Viredo Espinosa, a member of a revolutionary group of artists in 1950s Cuba whose Abstract Expressionism expanded the scope of the country's modern art, died Sunday in Costa Mesa. He was 83.

Espinosa, who fled Cuba in 1969 and eventually settled in Southern California, died of natural causes at a nursing facility, said his friend Mariano Sanchez.

The Cuban artists were called the Group of the Eleven and introduced non-figurative, abstract works into modern art in their home country, said Raul Fernandez, who is chairman of UC Irvine's department of Chicano Latino Studies and curated a traveling Smithsonian exhibition on Latin jazz art that featured several Espinosa works. The exhibit came to Los Angeles in 2005.

When the community of artists came under scrutiny in Cuba for anti-government sentiments, many — including Espinosa — went in to self-exile. The artist and his wife spent time in Miami before coming to Los Angeles, where he found work as a commercial artist for department stores.

He also painted murals, including a sprawling outdoor scene inside a now-closed Queen City Bank building in Long Beach.

By 1977, he was financially able to pursue his fine-art career full-time.

He was "a very high-quality artist," local Cuban art expert Adolfo Nodal told the Orange County Register in 2008, but suffered "from what many Cuban refugee artists suffer from. He left Cuba, was against the government, sort of got blacklisted by the Cuban government, and wiped out of the history of Cuban art."

Espinosa's paintings and linocuts were greatly influenced by his Afro-Cuban upbringing in his native Regla, a small town across the bay from Havana. He was born Oct. 14, 1928, and studied art as an adolescent at several Havana schools.

He grew up around "so much folklore that it was a direct influence, and I am still working from that place," Espinosa told the Miami Herald in 2003.

Before he moved into Abstract Expressionism, his early technique was influenced by childhood drawings, he once said, but his later "more reflective style" combined elements of both.

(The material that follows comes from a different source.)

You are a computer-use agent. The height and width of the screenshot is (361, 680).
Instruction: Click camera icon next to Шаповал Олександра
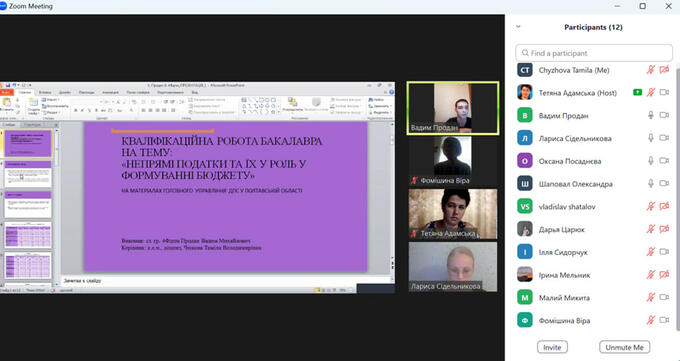664,184
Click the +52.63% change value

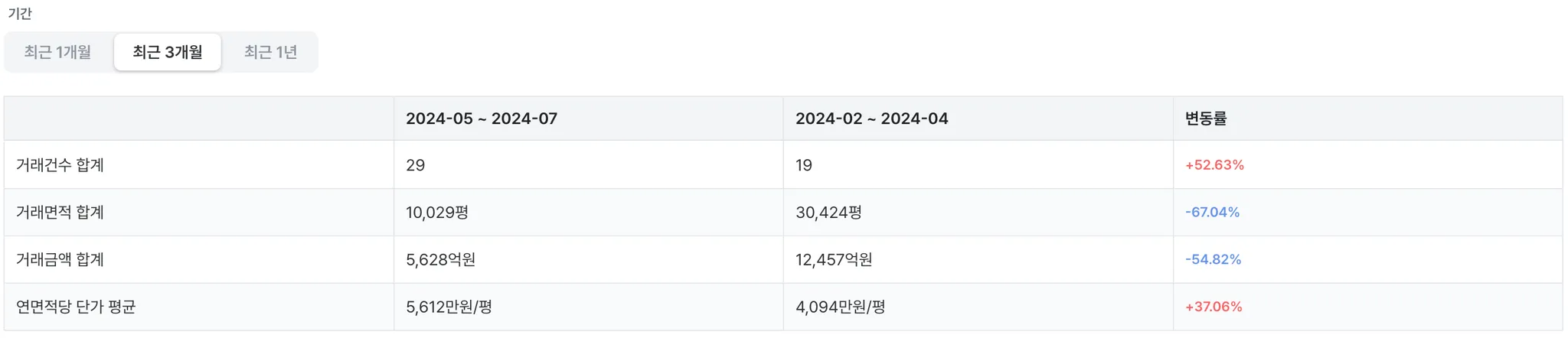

Between 1970 and 2009, his art was featured in dozens of exhibitions, mainly in Southern California. His final solo show was in 2010 at the Old Towne Gallery in Tustin.

In 1998, KCET honored Espinosa for contributions to the Cuban community that included designing posters for the Cuban-American Scholarship Fund.

Since 1976, he had lived in the Irvine-Costa Mesa area. Espinosa moved there to be near the water, which he said reminded him of his youth.

His survivors include Alicia, his wife of 57 years, and a sister, Noigma.

Services will be held at 10 a.m. Saturday at St. Joachim Catholic Church, 1964 Orange Ave., Costa Mesa.